You'll find the best shade plants growing wild. Nature has a way of picking the perfect spot. Like the blackberries that someone planted long ago, which had run rampant on the side of the hill in front of our house. Even though they aren't supposed to thrive in the shade, blackberries only need a few hours of direct sunlight a day, and they're growing like weeds.
I knew there had to be other plants that would flourish in that location, so I decided I'd had enough and took those thorny berries down. It was a fight to the end. The bushes were stubborn and hard to remove. When you're getting rid of blackberry bushes, you first have to cut them back, then dig them out by the roots. It was worth it for me in the long run, though, because I found the best shade plants for that spot and the garden was stunning.
The Best Shade Plants
The best shade plants for your garden depends on the quality of the shade. An area in your yard may get partial shade due to trees, buildings, or other structures that block the sun for a portion of the day. Or, perhaps it's dappled sunlight that passes through the leaves, providing shade for your garden bed. Take note. Ask yourself some questions. Does the spot get direct sunlight at any point? If so, when? Or, is the garden bed on the north side of the house, where it will likely never get sunlight?
Plants that typically wouldn't grow in a shady area in some parts of the country will love a partially shady spot in other places. Partial shade may make it cool enough for plants that otherwise couldn't take the heat.
What Are Planting Zones?
Winter weather can damage a shade garden as quick as hot weather. Furthermore, perennials must be hardy enough to brave conditions throughout all four seasons. Therefore, understanding the climate in your area will ultimately help you pick the best shade plants for your garden.
For some additional guidance, the United States Department of Agriculture developed a map that defines planting zones or cold hardiness zones. To create the planting zone map, the USDA took the minimum winter temperature throughout the country and grouped those averages into zones. Each zone represents a variance of 10 degrees and is numbered as well as color coded.
Another thing to remember is that the shade in your garden creates its' own micro-climate. What this means is that although you may live in a hotter zone, your shade garden could be a perfect home for plants that wouldn't do well, otherwise, in that part of the country.

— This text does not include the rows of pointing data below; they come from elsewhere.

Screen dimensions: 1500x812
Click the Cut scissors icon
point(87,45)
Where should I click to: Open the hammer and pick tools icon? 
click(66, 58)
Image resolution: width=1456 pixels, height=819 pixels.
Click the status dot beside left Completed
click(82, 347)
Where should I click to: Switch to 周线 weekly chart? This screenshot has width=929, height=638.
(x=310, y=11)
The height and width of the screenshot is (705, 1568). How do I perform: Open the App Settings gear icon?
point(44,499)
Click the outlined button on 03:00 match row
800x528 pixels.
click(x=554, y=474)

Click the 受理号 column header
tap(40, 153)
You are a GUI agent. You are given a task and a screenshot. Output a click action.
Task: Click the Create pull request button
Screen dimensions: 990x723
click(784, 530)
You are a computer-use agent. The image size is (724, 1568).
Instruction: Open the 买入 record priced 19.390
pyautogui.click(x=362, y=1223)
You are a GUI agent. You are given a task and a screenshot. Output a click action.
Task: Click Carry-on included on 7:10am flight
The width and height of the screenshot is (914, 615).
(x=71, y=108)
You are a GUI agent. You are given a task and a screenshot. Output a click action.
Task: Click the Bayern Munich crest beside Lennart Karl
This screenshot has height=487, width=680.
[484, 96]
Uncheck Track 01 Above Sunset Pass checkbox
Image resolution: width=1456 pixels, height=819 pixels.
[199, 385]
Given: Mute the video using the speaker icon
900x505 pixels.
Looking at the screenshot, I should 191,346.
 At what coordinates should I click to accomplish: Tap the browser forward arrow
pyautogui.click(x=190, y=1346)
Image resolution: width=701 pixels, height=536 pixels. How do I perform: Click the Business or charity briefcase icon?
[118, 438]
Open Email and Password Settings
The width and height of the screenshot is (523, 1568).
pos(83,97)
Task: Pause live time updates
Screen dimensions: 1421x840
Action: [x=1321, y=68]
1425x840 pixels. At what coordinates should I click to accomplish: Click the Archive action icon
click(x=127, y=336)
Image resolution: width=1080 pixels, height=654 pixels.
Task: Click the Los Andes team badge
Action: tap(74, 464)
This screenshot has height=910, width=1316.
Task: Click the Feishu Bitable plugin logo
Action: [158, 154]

Top Five Best Plants for Partial Shade
You don't have to lose out on flowers either, just because you have a garden in the shade. The best shade plants come in a variety of colors and textures.
Veronica, Georgia blue
One of my favorite shade plants is a perennial called Veronica, otherwise known as peduncularis or umbrosa. This low-growing groundcover is six to eight inches high at maturity. It's great for hot climates and can tolerate living by the ocean. Veronica grows best in normal, clay, or sandy soil. Make sure the soil drains well in the winter, thin the plants out every three years, and prune them in late autumn.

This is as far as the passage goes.